To a Fat Lady Seen From the Train
O why do you walk through
the fields in gloves,
Missing so much and so much?
O fat white woman
whom nobody loves,
Why do you walk through
the fields in gloves,
When the grass is soft as
the breast of doves
And shivering sweet to the touch?
O why do you walk through
the fields in gloves,
Missing so much and so much?
Disparaging conclusions are frequently drawn about people that are overweight, especially by the “metabolically gifted” that have never had to struggle with weight gain. Much has been written about the evidence that indicates that being overweight is multifactorial in origin.
Physiologic, biochemical, hormonal, and genetic evidence suggests that being overweight is not a simple problem of will power, as is often implied, but a complex disorder of appetite regulation and energy metabolism.
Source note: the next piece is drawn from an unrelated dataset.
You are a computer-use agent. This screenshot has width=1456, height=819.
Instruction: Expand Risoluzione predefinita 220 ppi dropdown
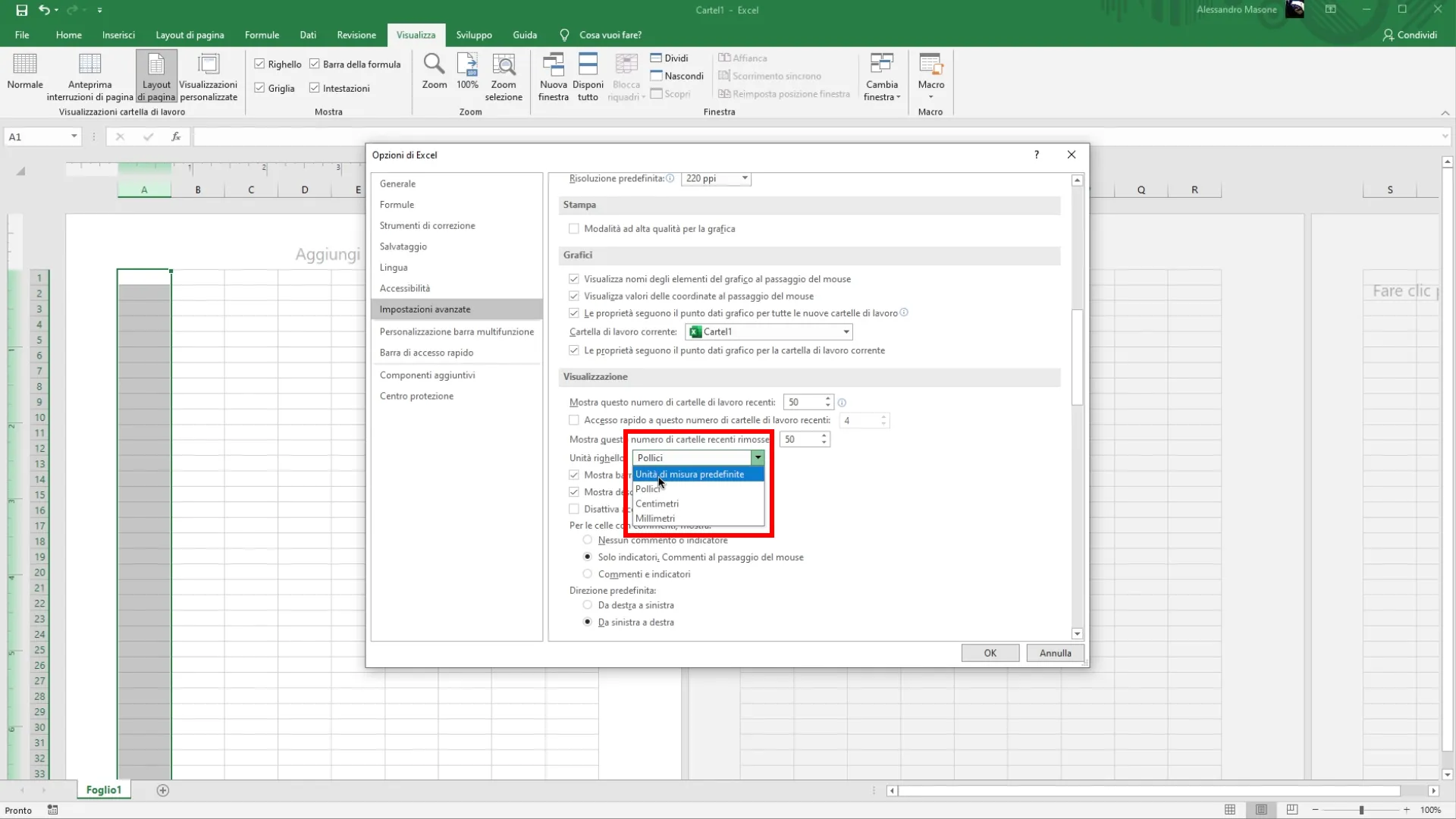[745, 179]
It is just that complexity that makes the majority of persons who have lost weight gain it back.
Strategies do exist that can help people lose and maintain their weight and each person has to find their own prescription. It is usually a combination of food plans, exercise, garnering support from family and friends, medication, gaining insight, and nonjudgmental professional help that can help frame the process in such a way that it feels like fun, not drudgery.
Nevertheless, whether you want to lose weight or not, we should not let people get by with castigating others for being overweight. Let's all give up using the term “fat” as a pejorative.